The ninth-century translator Hunain ibn Ishaq gives the names of twenty-six medical texts by Galen which Sergius translated into Syriac; they were the first significant translations of medical works from Greek into a Semitic language, and presumably were the textbooks Sergius himself had used when he studied at Alexandria. Hunain is not always complimentary about Sergius's translations, though some he thinks are better, as Sergius became more experienced. Sergius also translated various other works, including the Categories of Aristotle, Porphyry's Introduction to the Categories and theological works by Pseudo-Dionysius the Areopagite. He also composed two works of his own, On the Influence of the Moon and The Movement on the Sun, probably drawing heavily on Greek sources.
Recently (early 21st century), a palimpsest with an undertext of Galen, translated by Sergius from Greek to Syriac, gathered the attention of scientists. It contains chapters of Galen's On Simple Drugs that had been lost. The imaging and reading of the text is considered crucial, as it will elucidate the role that Sergius played in the transmission of medical knowledge from Greek into Arabic. Sergius' translations of Galen were copied and recopied for centuries, and eventually became a bridge for moving the medical expertise of the ancient Greeks to Islamic societies. Syriac texts were much easier than Greek ones to translate into Arabic.
Although Sergius kept in close contact with the mostly Nestorian scholars nearby, he was himself a Monophysite Christian priest. In 535, he was sent to Rome by Ephrem, Orthodox Patriarch of Antioch, and escorted Pope Agapetus I to Constantinople. There he died, the following year.

(Collected data)
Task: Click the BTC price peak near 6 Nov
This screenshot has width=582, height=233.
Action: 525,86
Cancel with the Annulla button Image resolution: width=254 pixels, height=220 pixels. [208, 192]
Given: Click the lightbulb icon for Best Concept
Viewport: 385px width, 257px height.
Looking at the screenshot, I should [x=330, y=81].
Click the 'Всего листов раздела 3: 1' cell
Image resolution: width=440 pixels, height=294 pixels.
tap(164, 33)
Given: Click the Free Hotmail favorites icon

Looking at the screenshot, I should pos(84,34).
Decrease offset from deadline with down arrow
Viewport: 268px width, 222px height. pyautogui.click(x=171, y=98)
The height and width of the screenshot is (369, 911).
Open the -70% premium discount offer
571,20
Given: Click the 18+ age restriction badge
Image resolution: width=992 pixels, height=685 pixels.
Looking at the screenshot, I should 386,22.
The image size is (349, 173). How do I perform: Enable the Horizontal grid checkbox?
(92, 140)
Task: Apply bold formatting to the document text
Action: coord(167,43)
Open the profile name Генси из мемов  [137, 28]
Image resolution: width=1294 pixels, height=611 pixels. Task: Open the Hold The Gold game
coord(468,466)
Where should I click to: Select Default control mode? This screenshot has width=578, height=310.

#### Problem to work on
From the passage about Sergius, reproduce word for word the part that opens with the words containing "Recently (early 21st" and closes with "translate into Arabic.".

#### Completed exercise
Recently (early 21st century), a palimpsest with an undertext of Galen, translated by Sergius from Greek to Syriac, gathered the attention of scientists. It contains chapters of Galen's On Simple Drugs that had been lost. The imaging and reading of the text is considered crucial, as it will elucidate the role that Sergius played in the transmission of medical knowledge from Greek into Arabic. Sergius' translations of Galen were copied and recopied for centuries, and eventually became a bridge for moving the medical expertise of the ancient Greeks to Islamic societies. Syriac texts were much easier than Greek ones to translate into Arabic.